• MATERIAL PROVIDED
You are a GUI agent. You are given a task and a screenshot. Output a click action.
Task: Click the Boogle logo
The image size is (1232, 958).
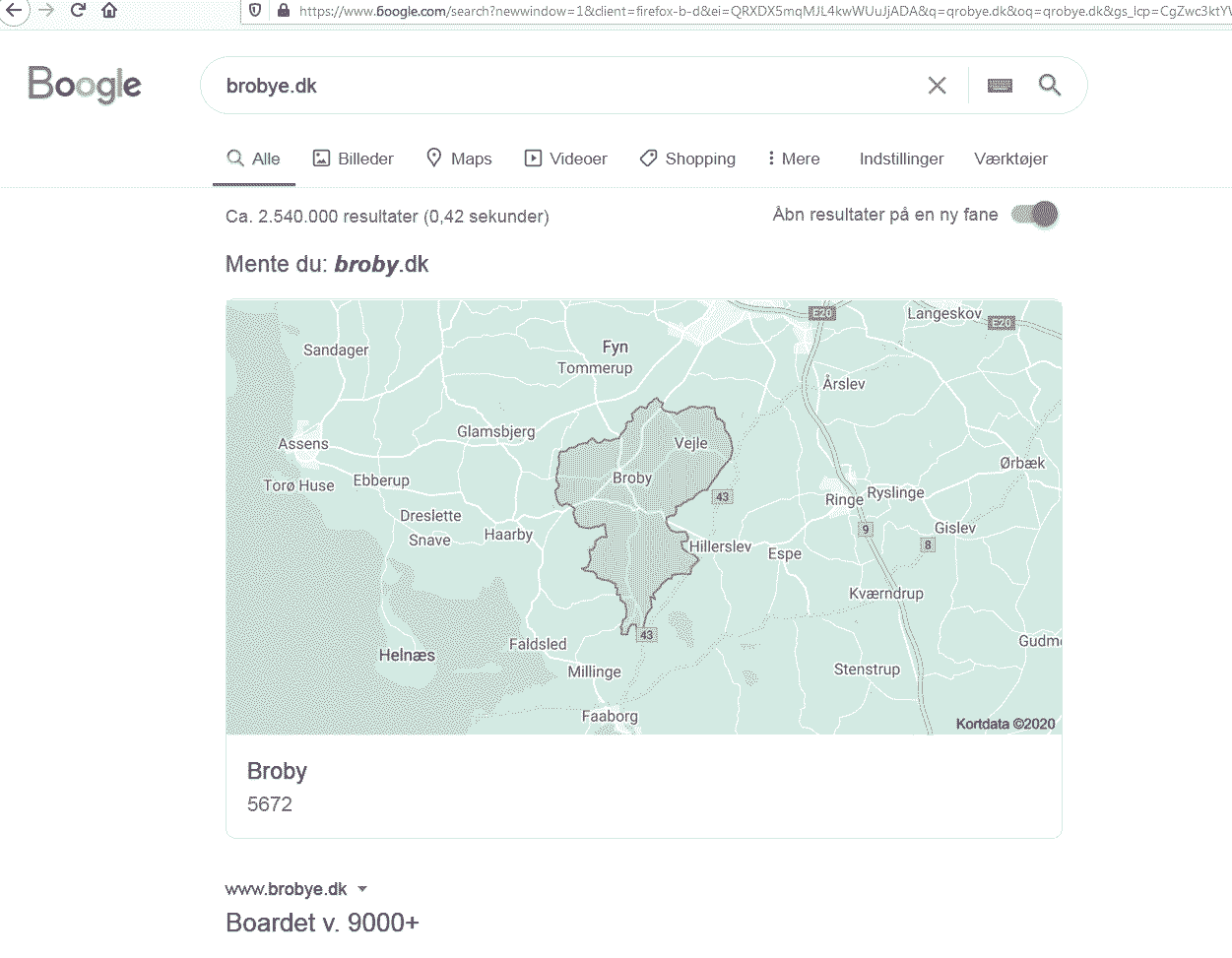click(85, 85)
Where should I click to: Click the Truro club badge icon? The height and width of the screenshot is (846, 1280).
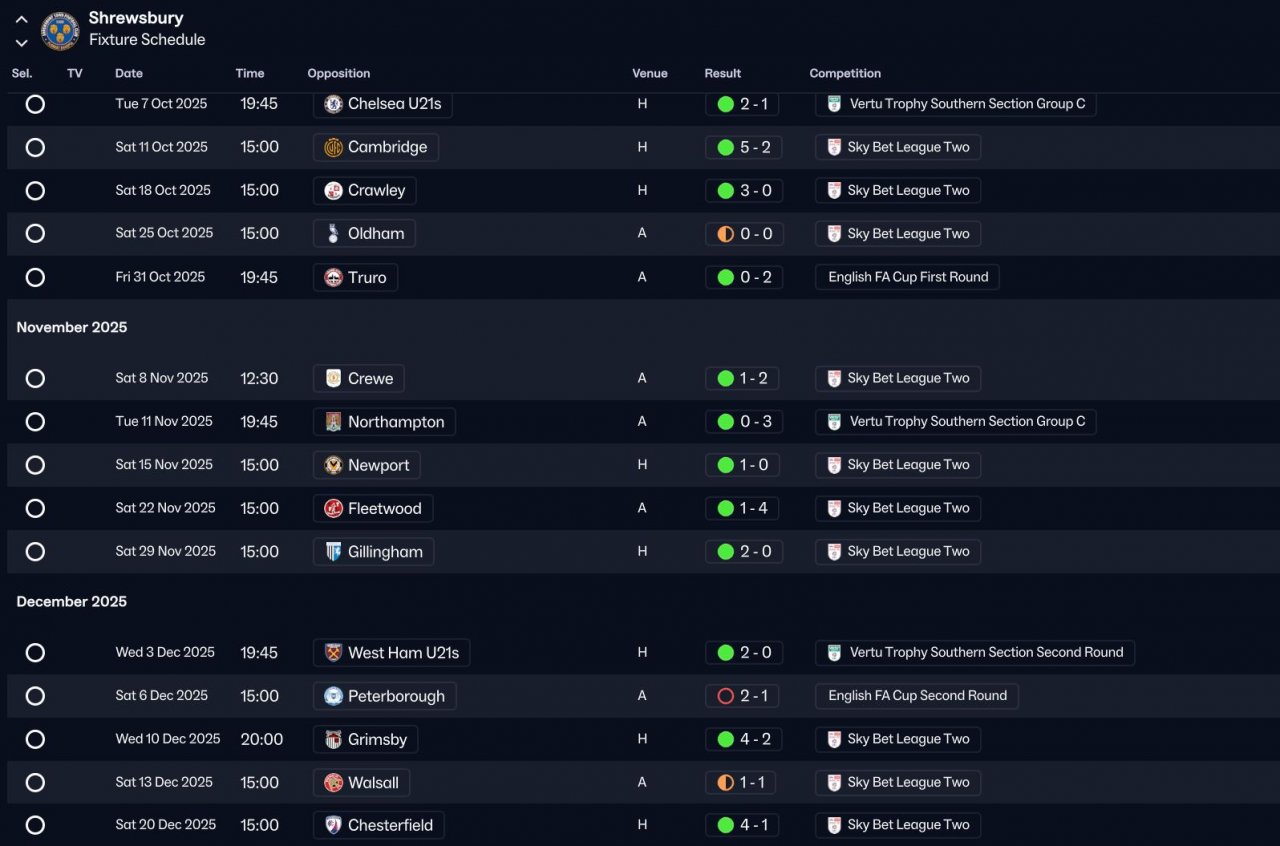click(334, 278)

• WHAT NEEDS TO BE DONE
The lines above should be transcribed exactly, with every image removed.

• RESPONSE AREA
You are a GUI agent. You are given a task and a screenshot. Output a click action.
Task: Click the Boogle logo
The image size is (1232, 958).
click(85, 85)
Where should I click to: Click the Truro club badge icon? The height and width of the screenshot is (846, 1280).
click(334, 278)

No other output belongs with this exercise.